Kejamnya Pengeroyokan Brutal di Fafinesu B, TTU
Sebuah peristiwa penganiayaan brutal terjadi di Desa Fafinesu B, Kecamatan Insana Fafinesu, Kabupaten Timor Tengah Utara (TTU), Nusa Tenggara Timur. Korban bernama Simon Saku menjadi salah satu korban dalam kejadian mengerikan tersebut.
Simon Saku adalah salah satu dari tiga korban yang menjadi target pengeroyokan di wilayah tersebut. Kepala Desa Fafinesu B, Agustinus Naibesi, diduga terlibat dalam peristiwa tersebut.

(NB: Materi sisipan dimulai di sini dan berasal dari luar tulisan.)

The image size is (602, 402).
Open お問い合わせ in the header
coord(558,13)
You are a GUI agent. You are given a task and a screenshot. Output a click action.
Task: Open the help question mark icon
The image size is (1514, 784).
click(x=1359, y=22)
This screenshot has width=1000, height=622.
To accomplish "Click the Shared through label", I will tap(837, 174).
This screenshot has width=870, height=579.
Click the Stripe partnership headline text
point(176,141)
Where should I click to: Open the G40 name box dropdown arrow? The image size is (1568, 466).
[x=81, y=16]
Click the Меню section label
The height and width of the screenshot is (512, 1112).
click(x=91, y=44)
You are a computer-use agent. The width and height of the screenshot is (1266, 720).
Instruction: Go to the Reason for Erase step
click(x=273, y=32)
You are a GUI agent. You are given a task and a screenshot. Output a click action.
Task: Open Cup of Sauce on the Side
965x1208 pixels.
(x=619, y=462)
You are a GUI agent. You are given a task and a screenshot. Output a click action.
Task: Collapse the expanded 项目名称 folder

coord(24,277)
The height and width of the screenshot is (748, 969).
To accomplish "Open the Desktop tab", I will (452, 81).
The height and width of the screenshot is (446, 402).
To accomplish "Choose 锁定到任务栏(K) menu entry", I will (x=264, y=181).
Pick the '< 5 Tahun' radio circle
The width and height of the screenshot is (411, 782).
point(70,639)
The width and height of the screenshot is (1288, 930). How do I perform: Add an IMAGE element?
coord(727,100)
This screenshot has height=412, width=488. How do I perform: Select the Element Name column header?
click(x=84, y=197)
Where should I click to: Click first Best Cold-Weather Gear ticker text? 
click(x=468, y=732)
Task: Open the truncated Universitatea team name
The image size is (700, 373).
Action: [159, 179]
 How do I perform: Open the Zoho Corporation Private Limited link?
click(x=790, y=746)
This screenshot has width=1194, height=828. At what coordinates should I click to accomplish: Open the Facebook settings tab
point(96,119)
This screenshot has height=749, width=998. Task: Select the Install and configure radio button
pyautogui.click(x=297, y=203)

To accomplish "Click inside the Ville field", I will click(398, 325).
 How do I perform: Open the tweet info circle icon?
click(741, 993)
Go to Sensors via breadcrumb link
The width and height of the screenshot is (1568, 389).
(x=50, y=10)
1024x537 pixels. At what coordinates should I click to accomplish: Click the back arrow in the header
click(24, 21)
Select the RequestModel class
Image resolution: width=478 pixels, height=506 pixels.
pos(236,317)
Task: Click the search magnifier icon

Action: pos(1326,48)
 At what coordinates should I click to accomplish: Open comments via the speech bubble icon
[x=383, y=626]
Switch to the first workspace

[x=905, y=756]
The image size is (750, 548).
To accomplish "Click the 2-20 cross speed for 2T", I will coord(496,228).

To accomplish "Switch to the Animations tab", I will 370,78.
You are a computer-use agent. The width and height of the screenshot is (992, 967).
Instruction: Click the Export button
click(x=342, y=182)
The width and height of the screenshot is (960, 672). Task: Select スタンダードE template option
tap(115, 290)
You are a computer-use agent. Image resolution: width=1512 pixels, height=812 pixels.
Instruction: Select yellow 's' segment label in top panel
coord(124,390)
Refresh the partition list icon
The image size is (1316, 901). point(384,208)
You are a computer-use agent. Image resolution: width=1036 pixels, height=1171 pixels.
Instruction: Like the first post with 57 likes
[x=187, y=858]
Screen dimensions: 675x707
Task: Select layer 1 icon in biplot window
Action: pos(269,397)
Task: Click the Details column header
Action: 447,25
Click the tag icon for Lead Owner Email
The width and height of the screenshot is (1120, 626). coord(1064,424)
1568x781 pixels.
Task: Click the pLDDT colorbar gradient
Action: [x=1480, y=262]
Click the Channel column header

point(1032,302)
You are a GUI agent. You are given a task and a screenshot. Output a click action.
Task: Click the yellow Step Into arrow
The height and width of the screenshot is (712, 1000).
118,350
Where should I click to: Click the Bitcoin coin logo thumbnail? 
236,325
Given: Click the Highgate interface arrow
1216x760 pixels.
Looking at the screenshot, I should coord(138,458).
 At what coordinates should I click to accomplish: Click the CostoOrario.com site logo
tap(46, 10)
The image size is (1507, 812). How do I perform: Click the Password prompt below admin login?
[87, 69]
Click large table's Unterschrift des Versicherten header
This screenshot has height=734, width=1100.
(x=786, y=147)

Muncul informasi yang menyebutkan bahwa sang kades memimpin warga setempat untuk melakukan penganiayaan terhadap para korban.
Dugaan Keterlibatan Kepala Desa
Keluarga korban, dalam hal ini Simon Saku, mengungkapkan bahwa Agustinus Naibesi diduga sebagai otak di balik penganiayaan brutal tersebut. Bahkan, sang kades disebut-sebut menghasut warga untuk bersikap anarkis terhadap korban.
Menurut keterangan keluarga korban, seluruh masyarakat termasuk anak-anak dan orang dewasa ikut terlibat dalam pengeroyokan tersebut. Mereka menggunakan berbagai cara untuk menyiksa korban, mulai dari pukulan, tendangan, hingga pengikatan korban secara bersamaan.
Kepala Desa Sebagai Teladan
Kepala Desa seharusnya menjadi sosok teladan bagi masyarakatnya. Namun, dalam kasus ini, Agustinus Naibesi justru terlibat dalam aksi kekerasan dan anarkis terhadap para korban. Ketiga korban tidak sedang mencari masalah, namun mereka malah dihadang dan disiksa oleh warga setempat.
Sampai saat ini, Agustinus Naibesi belum memberikan tanggapan resmi terkait dugaan keterlibatannya dalam peristiwa penganiayaan ini. Keluarga korban menuntut agar pelaku utama, termasuk kepala desa, ditindak secara hukum atas perbuatannya yang keji.